No resulta difícil establecer un paralelismo entre el personaje y su creador, viendo en los rechazos de Sean una expresión de la mirada desengañada que Ford dirige a la vida moderna norteamericana, en una íntima operación de autoexilio moral que le conduce, tras la destrucción del sueño del emigrante, a la añoranza de un pasado perdido, conexión directa con otro maravilloso poema elegíaco que es Qué verde era mi valle. Las imágenes reflejan, desde el principio, el sentimiento del personaje principal, correspondiendo el color a los recuerdos idealizados de su infancia. Empezamos a ver la película como si abriésemos un viejo álbum impregnado de un hondo aliento evocador. Sean compra la casa en que nació, pero para realizar cada uno de sus deseos deberá enfrentarse al mundo en lugar de huir de él, a encontrar en sus sueños todas las tensiones reales de las que pretende evadirse. Huye de la violencia (mató a un hombre en un combate de boxeo) y deberá usar finalmente sus puños para conseguir la armonía con su amada Mary Kate. Huye de la obsesión por el dinero (combatió para ganar la bolsa del contrario) y comprueba que su mujer no le acepta como marido hasta que él consiga la dote que se le niega. Sean desprecia a Mary Kate por creer que antepone el dinero al amor, no entendiendo que para ella simboliza la conquista de su dignidad individual como mujer casada. Ella, a su vez, desprecia a Sean, creyendo que su negativa a pelear representa cobardía o falta de amor. La recíproca incomprensión de actitudes es un círculo vicioso que sólo se rompe con la pelea final, acto que supone la realización de un hecho trascendente de ejecución ineludible que se presenta como una fiesta popular, colectiva y catártica, consumiéndose el rito para la definitiva integración de Sean en la comunidad, la armonía con las tradiciones, con los demás y consigo mismo.

Un poema de tanto alcance como El hombre tranquilo está hecho y se nos ofrece sin ninguna solemnidad. Su libertad creativa  y desparpajo hacen de la película algo parecido a una reunión familiar o una celebración amistosa.

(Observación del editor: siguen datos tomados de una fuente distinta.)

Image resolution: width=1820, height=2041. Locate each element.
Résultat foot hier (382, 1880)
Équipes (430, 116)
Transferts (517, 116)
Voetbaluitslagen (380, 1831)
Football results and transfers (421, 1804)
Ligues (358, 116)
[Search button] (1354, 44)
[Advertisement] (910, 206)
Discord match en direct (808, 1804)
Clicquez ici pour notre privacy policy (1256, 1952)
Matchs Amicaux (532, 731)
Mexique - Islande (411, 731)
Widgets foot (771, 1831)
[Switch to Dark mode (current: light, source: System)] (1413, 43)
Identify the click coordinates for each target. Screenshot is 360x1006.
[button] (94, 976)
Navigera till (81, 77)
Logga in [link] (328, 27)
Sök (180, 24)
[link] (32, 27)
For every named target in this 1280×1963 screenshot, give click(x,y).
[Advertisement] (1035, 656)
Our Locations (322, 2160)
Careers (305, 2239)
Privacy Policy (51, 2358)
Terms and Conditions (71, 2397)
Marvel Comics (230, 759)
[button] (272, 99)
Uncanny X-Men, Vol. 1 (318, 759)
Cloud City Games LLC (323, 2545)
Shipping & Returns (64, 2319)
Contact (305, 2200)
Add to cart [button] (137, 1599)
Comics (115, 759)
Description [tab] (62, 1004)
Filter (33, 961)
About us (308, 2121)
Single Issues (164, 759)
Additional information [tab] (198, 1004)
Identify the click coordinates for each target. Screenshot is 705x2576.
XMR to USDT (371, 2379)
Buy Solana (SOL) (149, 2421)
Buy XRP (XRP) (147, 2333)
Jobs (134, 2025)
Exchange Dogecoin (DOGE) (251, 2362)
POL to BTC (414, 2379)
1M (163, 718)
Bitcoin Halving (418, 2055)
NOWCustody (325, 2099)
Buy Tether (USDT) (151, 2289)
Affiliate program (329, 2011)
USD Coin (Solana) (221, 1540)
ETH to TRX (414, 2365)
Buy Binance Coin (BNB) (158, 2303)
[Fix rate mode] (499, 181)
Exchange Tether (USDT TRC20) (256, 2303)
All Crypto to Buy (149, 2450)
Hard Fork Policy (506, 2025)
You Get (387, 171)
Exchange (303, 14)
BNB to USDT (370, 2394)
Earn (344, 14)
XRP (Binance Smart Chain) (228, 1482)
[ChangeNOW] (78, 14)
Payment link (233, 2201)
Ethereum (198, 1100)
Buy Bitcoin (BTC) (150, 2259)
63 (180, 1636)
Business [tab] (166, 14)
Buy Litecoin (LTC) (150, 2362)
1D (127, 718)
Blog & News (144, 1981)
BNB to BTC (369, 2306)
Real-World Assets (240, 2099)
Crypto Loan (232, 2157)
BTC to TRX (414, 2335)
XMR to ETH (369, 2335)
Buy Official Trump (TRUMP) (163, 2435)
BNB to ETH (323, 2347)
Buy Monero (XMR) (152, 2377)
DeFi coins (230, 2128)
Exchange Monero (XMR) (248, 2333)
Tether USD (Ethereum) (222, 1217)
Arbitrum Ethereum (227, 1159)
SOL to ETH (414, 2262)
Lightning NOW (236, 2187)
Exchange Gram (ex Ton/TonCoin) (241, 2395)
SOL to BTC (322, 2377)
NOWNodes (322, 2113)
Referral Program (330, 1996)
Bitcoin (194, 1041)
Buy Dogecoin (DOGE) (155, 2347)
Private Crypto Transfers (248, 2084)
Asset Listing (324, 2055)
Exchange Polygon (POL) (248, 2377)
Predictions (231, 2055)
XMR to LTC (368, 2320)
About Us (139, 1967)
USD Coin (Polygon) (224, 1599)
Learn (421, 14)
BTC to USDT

Sin prisas, tranquilo y relajado, Ford nos invita a acompañarle en el placer de mirar, tentación esencial en el cine, y el secreto de su maestría es el don intransferible que pocos creadores alcanzan: la difícil facilidad, la compleja sencillez, la elaborada naturalidad y el refinado primitivismo. Contemplador gozoso y emocionado, John Ford es a la vez burlón y tierno, irónico y melancólico. Bromea sobre las costumbres de sus paisanos sin rechazar lo tópico y lo pintoresco, sabiendo que en última instancia todo depende del estilo, el espíritu y el talento. De El hombre tranquilo no puede despedirse uno con un “adiós”, sino con un “hasta la próxima”, porque su inagotable potencia evocadora revierte sobre la misma película y, tal y como sucede con los buenos amigos, su influencia sobre nosotros aumenta cuando no se encuentra entre nosotros.